» INSTRUCTIONS TO FOLLOW: Every line holding the word "label" should be copied from the material.

» DATA LISTING:
______________________________
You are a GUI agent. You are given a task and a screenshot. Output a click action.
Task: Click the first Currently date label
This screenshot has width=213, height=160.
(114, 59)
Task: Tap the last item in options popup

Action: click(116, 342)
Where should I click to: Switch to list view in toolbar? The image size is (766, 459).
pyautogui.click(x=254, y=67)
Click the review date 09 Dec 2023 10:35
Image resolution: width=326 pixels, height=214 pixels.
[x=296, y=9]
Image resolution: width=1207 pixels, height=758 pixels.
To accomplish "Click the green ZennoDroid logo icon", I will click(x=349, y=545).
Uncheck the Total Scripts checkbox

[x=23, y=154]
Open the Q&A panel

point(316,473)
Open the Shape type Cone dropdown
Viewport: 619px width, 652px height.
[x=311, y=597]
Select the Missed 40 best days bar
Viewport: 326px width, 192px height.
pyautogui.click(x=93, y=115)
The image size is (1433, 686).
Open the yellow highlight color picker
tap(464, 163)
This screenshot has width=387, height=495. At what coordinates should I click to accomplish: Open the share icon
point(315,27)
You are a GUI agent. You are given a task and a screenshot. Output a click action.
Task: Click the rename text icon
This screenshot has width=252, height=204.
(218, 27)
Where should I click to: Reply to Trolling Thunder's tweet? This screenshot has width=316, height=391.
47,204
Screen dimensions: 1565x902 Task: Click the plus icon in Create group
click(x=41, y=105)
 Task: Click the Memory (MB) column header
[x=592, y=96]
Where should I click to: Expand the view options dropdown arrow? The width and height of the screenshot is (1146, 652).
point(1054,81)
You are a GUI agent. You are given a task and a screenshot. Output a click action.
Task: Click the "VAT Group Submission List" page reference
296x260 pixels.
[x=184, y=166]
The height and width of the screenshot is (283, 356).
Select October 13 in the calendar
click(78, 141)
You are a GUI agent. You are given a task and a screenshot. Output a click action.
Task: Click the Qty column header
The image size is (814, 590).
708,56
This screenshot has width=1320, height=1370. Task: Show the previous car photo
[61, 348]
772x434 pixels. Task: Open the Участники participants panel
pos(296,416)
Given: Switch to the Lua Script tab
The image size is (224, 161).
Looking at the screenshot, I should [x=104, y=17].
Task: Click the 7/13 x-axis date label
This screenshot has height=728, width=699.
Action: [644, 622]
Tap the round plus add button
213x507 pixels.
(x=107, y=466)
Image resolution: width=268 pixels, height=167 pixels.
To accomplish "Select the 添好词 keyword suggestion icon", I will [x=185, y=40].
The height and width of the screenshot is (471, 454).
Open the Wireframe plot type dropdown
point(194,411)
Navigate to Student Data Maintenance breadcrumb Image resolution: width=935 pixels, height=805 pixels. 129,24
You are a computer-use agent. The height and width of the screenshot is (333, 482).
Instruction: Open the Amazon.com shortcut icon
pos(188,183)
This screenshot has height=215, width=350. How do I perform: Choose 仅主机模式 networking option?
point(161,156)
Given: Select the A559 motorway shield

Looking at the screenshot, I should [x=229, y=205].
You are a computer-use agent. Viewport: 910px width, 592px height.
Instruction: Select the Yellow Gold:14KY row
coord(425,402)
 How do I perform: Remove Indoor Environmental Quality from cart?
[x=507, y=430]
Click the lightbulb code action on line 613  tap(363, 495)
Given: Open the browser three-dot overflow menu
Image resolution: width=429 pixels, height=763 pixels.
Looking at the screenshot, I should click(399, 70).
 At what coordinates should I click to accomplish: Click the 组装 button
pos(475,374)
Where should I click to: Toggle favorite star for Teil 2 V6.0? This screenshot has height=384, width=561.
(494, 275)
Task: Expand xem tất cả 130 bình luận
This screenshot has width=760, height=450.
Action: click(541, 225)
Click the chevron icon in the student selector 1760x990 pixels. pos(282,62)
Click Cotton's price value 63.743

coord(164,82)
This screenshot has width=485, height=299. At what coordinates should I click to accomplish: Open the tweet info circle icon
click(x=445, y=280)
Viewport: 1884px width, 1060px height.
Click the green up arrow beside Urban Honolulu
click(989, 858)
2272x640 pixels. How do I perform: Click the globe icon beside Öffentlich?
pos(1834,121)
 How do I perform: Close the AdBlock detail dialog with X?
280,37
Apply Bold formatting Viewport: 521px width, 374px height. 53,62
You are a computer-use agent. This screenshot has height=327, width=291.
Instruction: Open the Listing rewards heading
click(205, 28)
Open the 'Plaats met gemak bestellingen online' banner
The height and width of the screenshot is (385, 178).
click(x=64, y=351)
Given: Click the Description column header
______________________________
» OUTPUT:
Task: Click the first Currently date label
Task: Click the 7/13 x-axis date label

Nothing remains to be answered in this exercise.